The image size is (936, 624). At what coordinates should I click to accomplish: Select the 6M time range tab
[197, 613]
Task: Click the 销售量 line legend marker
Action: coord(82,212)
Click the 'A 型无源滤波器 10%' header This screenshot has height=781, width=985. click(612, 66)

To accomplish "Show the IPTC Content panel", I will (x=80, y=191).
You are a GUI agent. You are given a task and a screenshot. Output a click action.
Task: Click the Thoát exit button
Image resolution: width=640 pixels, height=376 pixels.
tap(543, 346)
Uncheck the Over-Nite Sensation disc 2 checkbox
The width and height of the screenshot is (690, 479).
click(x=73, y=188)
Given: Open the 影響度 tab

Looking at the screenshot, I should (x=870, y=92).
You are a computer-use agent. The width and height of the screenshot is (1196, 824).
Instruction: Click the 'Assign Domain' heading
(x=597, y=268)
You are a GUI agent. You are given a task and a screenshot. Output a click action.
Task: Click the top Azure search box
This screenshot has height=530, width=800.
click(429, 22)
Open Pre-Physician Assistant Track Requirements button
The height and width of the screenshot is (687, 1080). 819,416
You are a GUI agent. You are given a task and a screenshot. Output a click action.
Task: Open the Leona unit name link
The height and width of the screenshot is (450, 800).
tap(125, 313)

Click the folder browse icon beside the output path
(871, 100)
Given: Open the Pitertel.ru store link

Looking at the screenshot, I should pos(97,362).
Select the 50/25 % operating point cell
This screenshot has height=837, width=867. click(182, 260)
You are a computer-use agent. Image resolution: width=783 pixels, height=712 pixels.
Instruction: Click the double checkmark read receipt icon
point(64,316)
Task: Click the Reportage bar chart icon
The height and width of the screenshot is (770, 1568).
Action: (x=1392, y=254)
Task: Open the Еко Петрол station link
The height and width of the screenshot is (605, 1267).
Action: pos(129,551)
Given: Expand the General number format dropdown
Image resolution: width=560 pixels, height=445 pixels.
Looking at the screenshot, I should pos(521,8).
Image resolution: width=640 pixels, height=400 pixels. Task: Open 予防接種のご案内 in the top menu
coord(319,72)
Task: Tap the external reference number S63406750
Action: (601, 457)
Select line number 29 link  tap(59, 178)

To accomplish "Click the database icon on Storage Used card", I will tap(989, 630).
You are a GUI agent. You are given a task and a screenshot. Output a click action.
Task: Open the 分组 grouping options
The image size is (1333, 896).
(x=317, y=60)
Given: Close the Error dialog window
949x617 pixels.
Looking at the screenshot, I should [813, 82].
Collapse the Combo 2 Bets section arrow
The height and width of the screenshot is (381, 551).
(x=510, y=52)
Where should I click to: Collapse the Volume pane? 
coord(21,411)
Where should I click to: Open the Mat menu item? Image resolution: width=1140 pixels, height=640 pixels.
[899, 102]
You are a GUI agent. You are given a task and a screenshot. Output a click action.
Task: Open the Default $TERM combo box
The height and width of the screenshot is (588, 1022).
::::::::::
Look above for the line containing "Task: Click the Thoát exit button". Output from there through the line containing "Select line number", exactly and inclusively.

Task: Click the Thoát exit button
Image resolution: width=640 pixels, height=376 pixels.
tap(543, 346)
Uncheck the Over-Nite Sensation disc 2 checkbox
The width and height of the screenshot is (690, 479).
click(x=73, y=188)
Given: Open the 影響度 tab

Looking at the screenshot, I should (x=870, y=92).
You are a computer-use agent. The width and height of the screenshot is (1196, 824).
Instruction: Click the 'Assign Domain' heading
(x=597, y=268)
You are a GUI agent. You are given a task and a screenshot. Output a click action.
Task: Click the top Azure search box
This screenshot has height=530, width=800.
click(429, 22)
Open Pre-Physician Assistant Track Requirements button
The height and width of the screenshot is (687, 1080). 819,416
You are a GUI agent. You are given a task and a screenshot. Output a click action.
Task: Open the Leona unit name link
The height and width of the screenshot is (450, 800).
tap(125, 313)

Click the folder browse icon beside the output path
(871, 100)
Given: Open the Pitertel.ru store link

Looking at the screenshot, I should pos(97,362).
Select the 50/25 % operating point cell
This screenshot has height=837, width=867. click(182, 260)
You are a computer-use agent. Image resolution: width=783 pixels, height=712 pixels.
Instruction: Click the double checkmark read receipt icon
point(64,316)
Task: Click the Reportage bar chart icon
The height and width of the screenshot is (770, 1568).
Action: (x=1392, y=254)
Task: Open the Еко Петрол station link
The height and width of the screenshot is (605, 1267).
Action: pos(129,551)
Given: Expand the General number format dropdown
Image resolution: width=560 pixels, height=445 pixels.
Looking at the screenshot, I should pos(521,8).
Image resolution: width=640 pixels, height=400 pixels. Task: Open 予防接種のご案内 in the top menu
coord(319,72)
Task: Tap the external reference number S63406750
Action: (601, 457)
Select line number 29 link  tap(59, 178)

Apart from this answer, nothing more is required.